As I understand the prevailing opinion it concedes that the plaintiffs' complaint states a claim upon which relief could be granted. It, however, seems to conclude that because of the pleadings and depositions, from other actions by plaintiffs against other defendants, in the absence of contradictory affidavits of plaintiff, that defendant has shown as a matter of law that they were entitled to a summary judgment. With this conclusion I do not agree.

I think that all the depositions and pleadings from the other cases show is that plaintiffs relied on and were induced to make these investments by fraudulent misrepresentation of the defendants in the other actions. However, that does not prove that plaintiffs did not rely on and were not induced by the fraudulent misrepresentations of defendant Yates in this action to make these investments. A party may be induced by and rely on the fraudulent misrepresentation of many different persons. I find nothing in the depositions or pleadings which shows as a matter of law or even indicates strongly that plaintiffs did not rely on and were not induced by the fraudulent misrepresentations of defendant to make these investments.

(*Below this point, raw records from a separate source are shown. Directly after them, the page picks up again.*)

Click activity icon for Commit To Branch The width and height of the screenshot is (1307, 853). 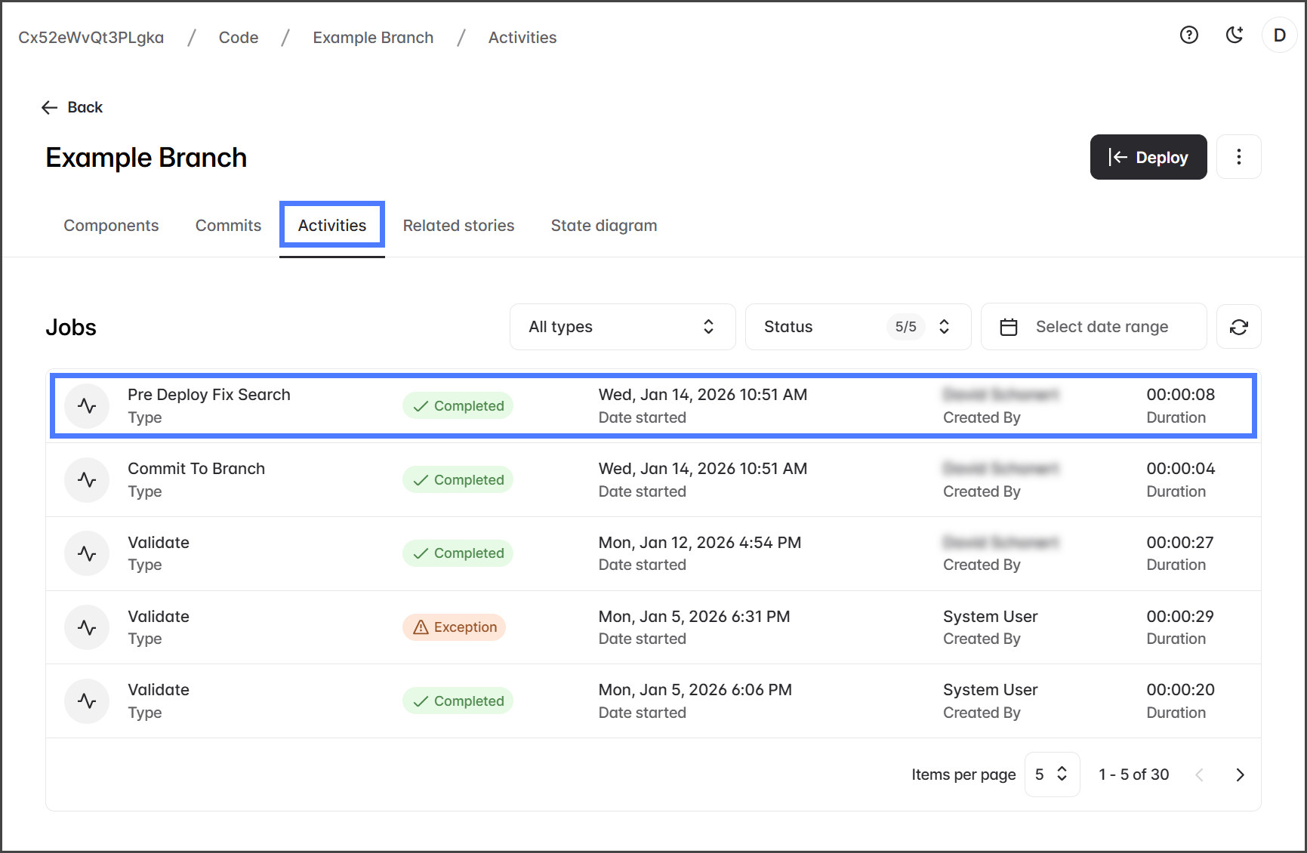tap(87, 480)
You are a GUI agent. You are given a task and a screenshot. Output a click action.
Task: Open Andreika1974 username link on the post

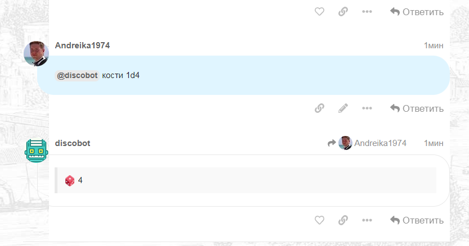click(x=82, y=45)
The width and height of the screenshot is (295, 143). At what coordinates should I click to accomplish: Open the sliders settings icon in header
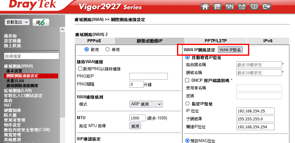[x=230, y=7]
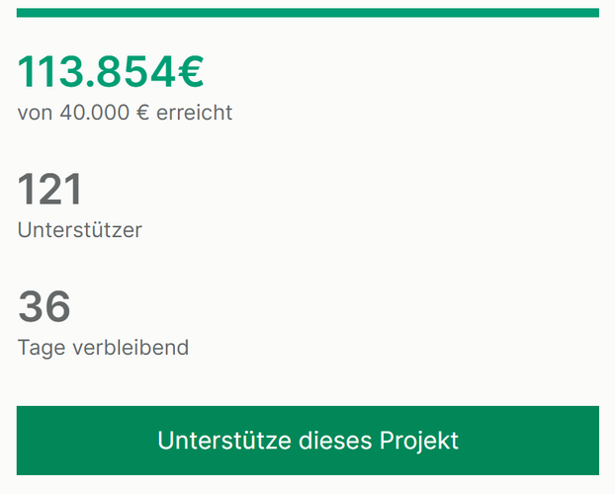615x494 pixels.
Task: Click the Unterstützer label
Action: pos(80,230)
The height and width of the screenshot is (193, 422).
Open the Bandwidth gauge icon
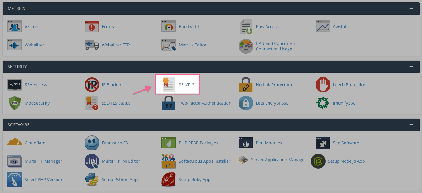[x=169, y=27]

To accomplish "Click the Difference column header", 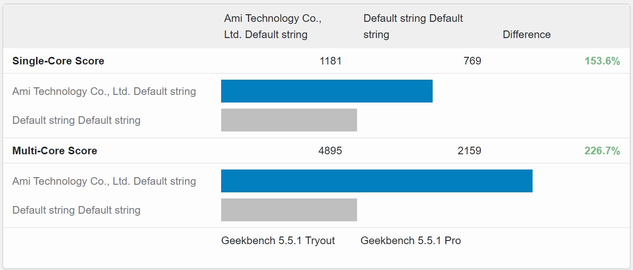I will coord(526,35).
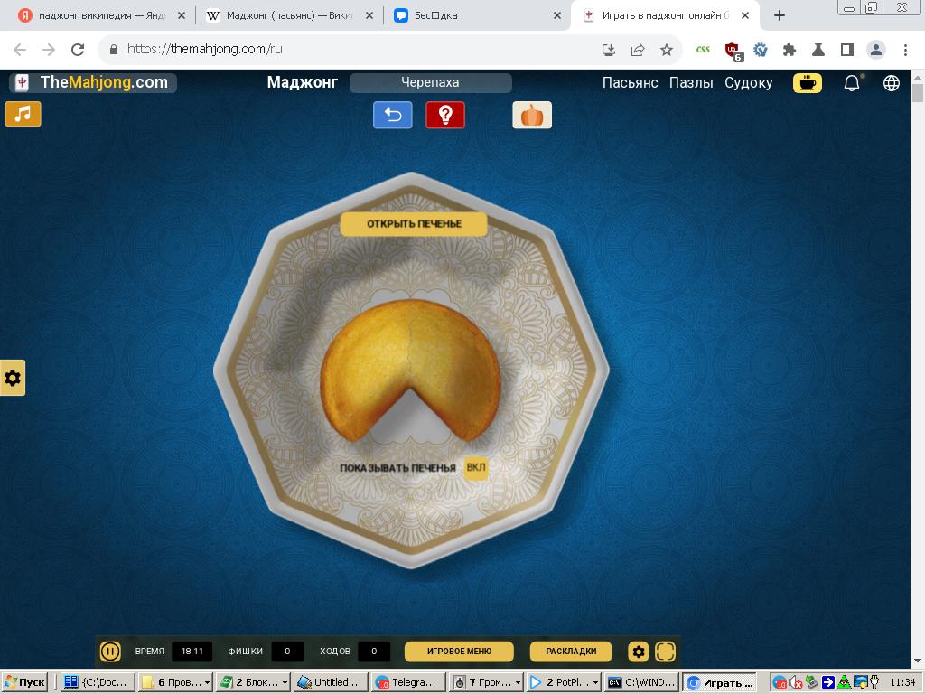Enter fullscreen mode from the bottom bar
This screenshot has width=925, height=694.
(666, 651)
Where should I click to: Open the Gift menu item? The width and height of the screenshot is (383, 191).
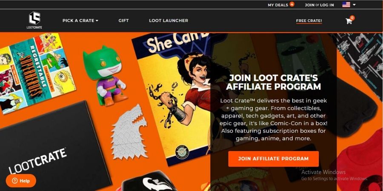tap(123, 21)
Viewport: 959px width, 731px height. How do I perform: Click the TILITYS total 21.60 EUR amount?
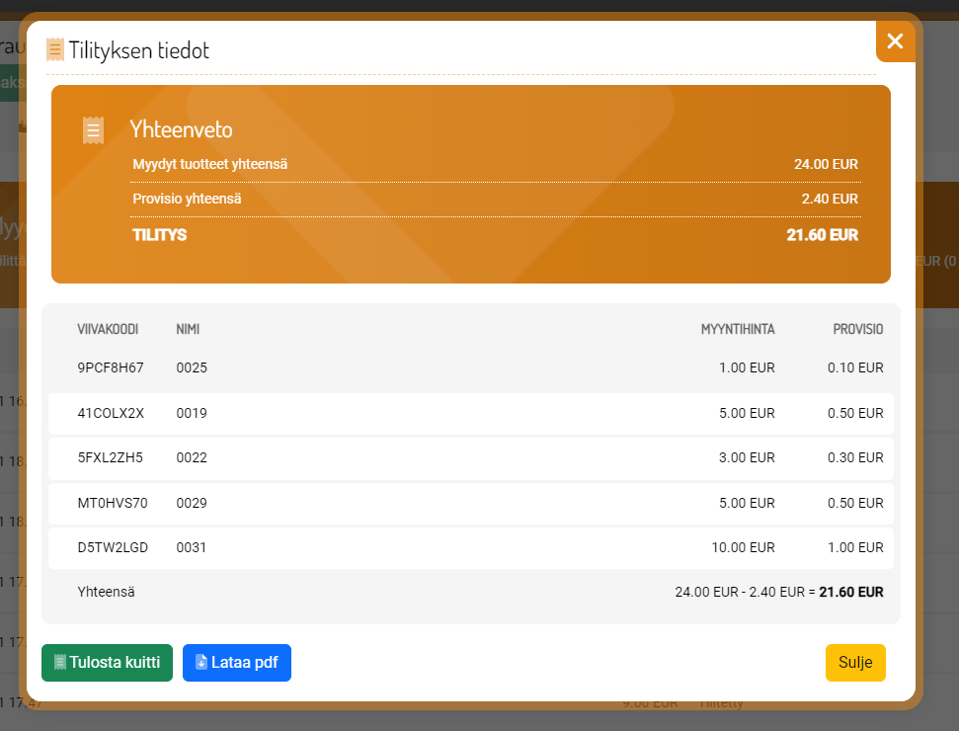tap(822, 235)
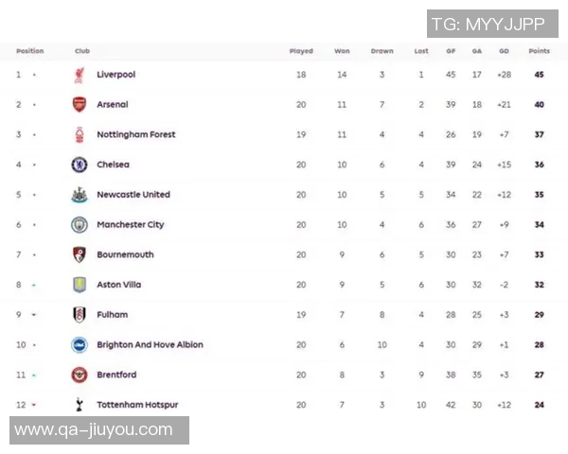Click the Tottenham Hotspur crest icon
Viewport: 568px width, 454px height.
pyautogui.click(x=79, y=405)
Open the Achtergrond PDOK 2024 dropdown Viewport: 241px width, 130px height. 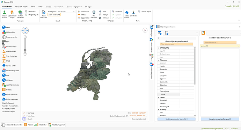[66, 12]
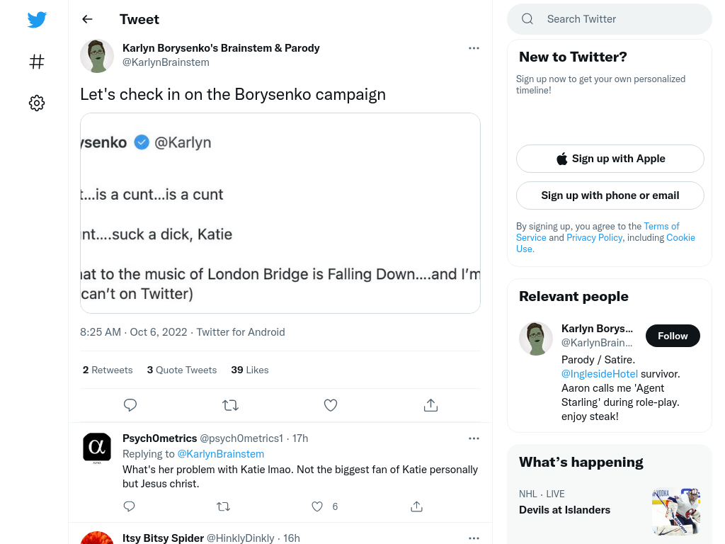Open more options on PsychOmetrics reply
Viewport: 725px width, 544px height.
point(474,438)
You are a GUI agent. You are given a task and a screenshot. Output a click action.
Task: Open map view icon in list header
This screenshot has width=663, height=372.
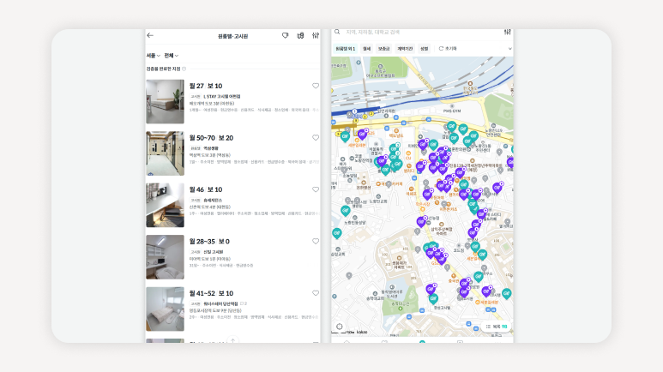(300, 36)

Nor does the fact that plaintiffs made compromise settlements with the defendants in the other action preclude plaintiffs from recovering against this defendant. Just as in a negligence action, the negligence of more than one person may proximately cause an injury so in an action for damages from fraudulent misrepresentation a person may be induced to make an investment by fraudulent misrepresentations of more than one person. A compromise settlement of the claim of a plaintiff in a fraudulent misrepresentation case does not preclude his recovery from defendants in other cases. Such a settlement by a plaintiff merely means that he has obtained at least part of the damage which he claimed from the persons with whom he makes the compromise. And, of course, as to such persons, it precludes him from further recovery. However, recovery from one defendant for fraudulent misrepresentation does not preclude the plaintiff in such action from recovering any unpaid portion of the damage which he suffered from another defendant in another action. However, the amount which he recovered in the other action would have to be taken into consideration and applied as a part payment of the damages which he sustained.[1]

NOTES

[1] 78-12-26(3) U.C.A. 1953.

[2] 15 U.S.C.A. ยง 77a et seq.

[3] Dupler v. Simmons, D.C., 163 F. Supp. 535.

[4] 268 F.2d 217.

[5] Pace v. Parrish, 122 Utah 141, 247 P.2d 273.

[6] 6 Moore, Federal Practice (2d Ed.) p. 2066; Engl v. Aetna Life Ins. Co., 139 F.2d 469.

[7] Asbill & Snell, Summary Judgment Under the Federal Rules, 51 Mich.L.Rev. 1143, 1155 (1953); 3 Barron & Holtzoff, Federal Practice and Procedure 82.

[8] James v. Honaker Drilling, Inc., 10 Cir., 254 F.2d 702, 706.

[9] 99 Univ.Pa.L.Rev. 212, 223 (1950).

[10] Id. at page 228.

[11] 6 Moore, Federal Practice (2d Ed.) p. 2067; James v. Honaker Drilling, Inc., supra, note 8.

[12] Geller v. Transamerica Corp., D.C.Del. 1943, 53 F. Supp. 625, 629; Leonardi v. Furman, 83 Ariz. 61, 316 P.2d 487, 491.

[13] Davis Stock Co. v. Hill, 2 Utah 2d 20, 268 P.2d 988.

[14] 6 Moore, Federal Practice (2d Ed.) p. 2016.

[1] Green v. Lang Co., 115 Utah 528, 206 P.2d 626.